35 The trial took place in 1996. The indictment was not demurred to nor was any objection made to its form. No objection to the admission of the tapes was made to the court on the basis now sought to be advanced. If objection had been taken to the form of the indictment, it could doubtless have been cured.
36 Leave to raise this ground is required under rule 4 of the Criminal Appeal Rules. I am firmly of the view that leave should be refused. The point is, in any event, lacking in merit and I will briefly state why that is so.
37 In R v Dossi (1918) 13 CR App R 158 it was stated that:
From time immemorial a date specified in an indictment has never been a material matter unless it was actually an essential part of the alleged offence …
38 In R v Stringer [2000] NSWCCA 293 10 August 2000, Grove J said:
- Although it is usual to insert the date or dates between which offences alleged to have been committed, time has been stated to be of the essence in four situations, namely:
- (i) when an act is criminal only when done within a certain time of some other act or event;
- (ii) when it is an essential ingredient of a particular offence that certain consequences should follow a particular act;
- (iii) when it is an essential ingredient of a particular offence that the act alleged was committed between certain hours of the day or night; and
- (iv) when the prosecution for a particular offence must be commenced within a certain time of the commission of the criminal act alleged.

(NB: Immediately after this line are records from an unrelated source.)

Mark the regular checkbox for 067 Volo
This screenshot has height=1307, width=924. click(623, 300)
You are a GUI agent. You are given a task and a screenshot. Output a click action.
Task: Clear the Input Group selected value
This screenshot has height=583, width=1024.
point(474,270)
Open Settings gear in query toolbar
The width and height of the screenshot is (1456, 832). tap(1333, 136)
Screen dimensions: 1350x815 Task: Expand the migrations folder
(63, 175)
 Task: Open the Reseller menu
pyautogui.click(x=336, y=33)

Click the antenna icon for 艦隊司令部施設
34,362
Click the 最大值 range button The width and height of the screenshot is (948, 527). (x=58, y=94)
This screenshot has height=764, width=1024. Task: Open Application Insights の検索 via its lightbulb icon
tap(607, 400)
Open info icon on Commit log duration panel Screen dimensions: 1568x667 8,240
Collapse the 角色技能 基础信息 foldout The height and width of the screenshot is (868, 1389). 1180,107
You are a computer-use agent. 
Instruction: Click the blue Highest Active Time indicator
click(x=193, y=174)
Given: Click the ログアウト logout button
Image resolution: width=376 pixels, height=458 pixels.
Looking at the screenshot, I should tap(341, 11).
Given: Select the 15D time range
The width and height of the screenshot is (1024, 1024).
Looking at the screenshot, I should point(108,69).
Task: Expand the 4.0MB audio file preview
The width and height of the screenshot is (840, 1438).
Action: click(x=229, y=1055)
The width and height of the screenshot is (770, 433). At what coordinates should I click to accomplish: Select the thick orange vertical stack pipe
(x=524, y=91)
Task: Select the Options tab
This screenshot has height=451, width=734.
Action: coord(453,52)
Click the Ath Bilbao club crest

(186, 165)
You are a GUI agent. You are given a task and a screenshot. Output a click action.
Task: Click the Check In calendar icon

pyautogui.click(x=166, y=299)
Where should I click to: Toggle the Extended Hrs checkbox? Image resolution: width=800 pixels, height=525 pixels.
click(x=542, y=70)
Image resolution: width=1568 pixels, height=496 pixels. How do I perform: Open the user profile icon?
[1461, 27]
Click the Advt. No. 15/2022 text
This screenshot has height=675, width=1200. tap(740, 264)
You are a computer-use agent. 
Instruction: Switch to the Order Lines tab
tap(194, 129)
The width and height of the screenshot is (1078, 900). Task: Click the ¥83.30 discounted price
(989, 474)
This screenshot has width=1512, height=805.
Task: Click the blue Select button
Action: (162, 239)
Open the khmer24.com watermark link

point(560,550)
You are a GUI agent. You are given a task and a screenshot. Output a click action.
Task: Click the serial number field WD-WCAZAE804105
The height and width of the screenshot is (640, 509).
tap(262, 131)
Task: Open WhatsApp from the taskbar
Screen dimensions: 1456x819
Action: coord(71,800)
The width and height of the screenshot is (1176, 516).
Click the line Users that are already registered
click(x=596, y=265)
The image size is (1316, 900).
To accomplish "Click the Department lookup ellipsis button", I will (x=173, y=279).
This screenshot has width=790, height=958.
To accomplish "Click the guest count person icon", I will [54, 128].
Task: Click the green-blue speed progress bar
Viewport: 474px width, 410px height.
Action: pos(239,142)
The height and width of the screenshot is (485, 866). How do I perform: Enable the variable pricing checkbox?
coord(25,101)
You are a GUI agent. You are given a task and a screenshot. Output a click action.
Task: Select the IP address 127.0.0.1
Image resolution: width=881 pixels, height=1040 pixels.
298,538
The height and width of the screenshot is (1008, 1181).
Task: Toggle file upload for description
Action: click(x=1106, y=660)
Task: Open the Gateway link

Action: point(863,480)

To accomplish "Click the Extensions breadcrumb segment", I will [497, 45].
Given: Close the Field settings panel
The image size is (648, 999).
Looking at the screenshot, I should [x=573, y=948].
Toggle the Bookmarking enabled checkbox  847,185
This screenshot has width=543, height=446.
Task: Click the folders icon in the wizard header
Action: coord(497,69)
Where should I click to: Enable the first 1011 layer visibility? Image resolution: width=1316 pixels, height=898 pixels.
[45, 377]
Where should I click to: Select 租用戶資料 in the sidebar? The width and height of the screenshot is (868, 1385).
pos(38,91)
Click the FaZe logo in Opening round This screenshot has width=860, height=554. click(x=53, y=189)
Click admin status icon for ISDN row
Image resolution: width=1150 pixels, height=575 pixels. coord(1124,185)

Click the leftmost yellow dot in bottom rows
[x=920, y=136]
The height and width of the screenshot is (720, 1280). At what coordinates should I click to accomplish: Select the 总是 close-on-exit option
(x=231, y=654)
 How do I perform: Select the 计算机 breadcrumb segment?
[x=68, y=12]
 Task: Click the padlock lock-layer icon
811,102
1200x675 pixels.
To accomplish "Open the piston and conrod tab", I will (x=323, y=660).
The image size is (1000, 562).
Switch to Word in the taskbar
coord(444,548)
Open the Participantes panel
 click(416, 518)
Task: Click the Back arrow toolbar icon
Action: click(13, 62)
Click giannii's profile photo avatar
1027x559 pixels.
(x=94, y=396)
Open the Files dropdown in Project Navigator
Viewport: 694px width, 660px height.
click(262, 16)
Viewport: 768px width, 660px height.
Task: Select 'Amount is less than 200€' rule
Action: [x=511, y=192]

39 See now s 58(g) of the Criminal Procedure Act 1986 and, prior thereto, s 360 of the Crimes Act 1900.
40 Time is not of the essence with respect to the offence alleged in the subject trial and none of the exceptions mentioned in Stringer apply. The evidence of the events of 11 February 1991 were clearly admissible to prove the conspiracy charged.
41 To the extent that remarks made by Ferguson J in Ex Parte Bignell (1915) 32 WN (NSW) 91 are relied on, it is sufficient to note that the remarks were obiter and related to an alleged defect in an information before a magistrate.
Sentence
42 It is argued that the sentence is excessive. In particular, it is submitted that the additional term of 15 months was about one-quarter of the sentence (of 58 months) and that, in the absence of special circumstances, his Honour did not explain why it was not one-third. It is also submitted that the sentence should have been mitigated because of the conduct of the police informer in instigating or, at least, encouraging the offence.
43 I am firmly of the view that the sentence appeal should be dismissed. Bearing in mind the serious nature of the offence, involving a sawn-off shot-gun (albeit unloaded) and the appellant’s appalling criminal history, the sentence may be seen to be lenient. His Honour was clearly entitled to find that there were no special circumstances given that the appellant was unlikely to benefit from rehabilitation. The conduct of the police informer provides no basis to reduce the sentence. It is by no means clear that he instigated the planned robbery or encouraged the appellant to participate.
44 It is plain that the appellant willingly entered into the agreement and participated in its furtherance. The tapes reveal this to be the fact. There were, in fact, little or no mitigating factors.
45 Notwithstanding the relatively short additional term, I do not believe that this Court should intervene. Overall, the result of the sentence was a fair one and within the discretionary range available to the trial judge. While leave to appeal against sentence should be granted, the appeal should be dismissed.
Orders
46 1. Appeal against conviction dismissed.
3. Appeal against sentence dismissed.
2. Leave granted to appeal against sentence.
47 O’KEEFE J: I agree with Stein JA.
48 SIMPSON J: I agree with the orders proposed by Stein JA and with his reasons therefor.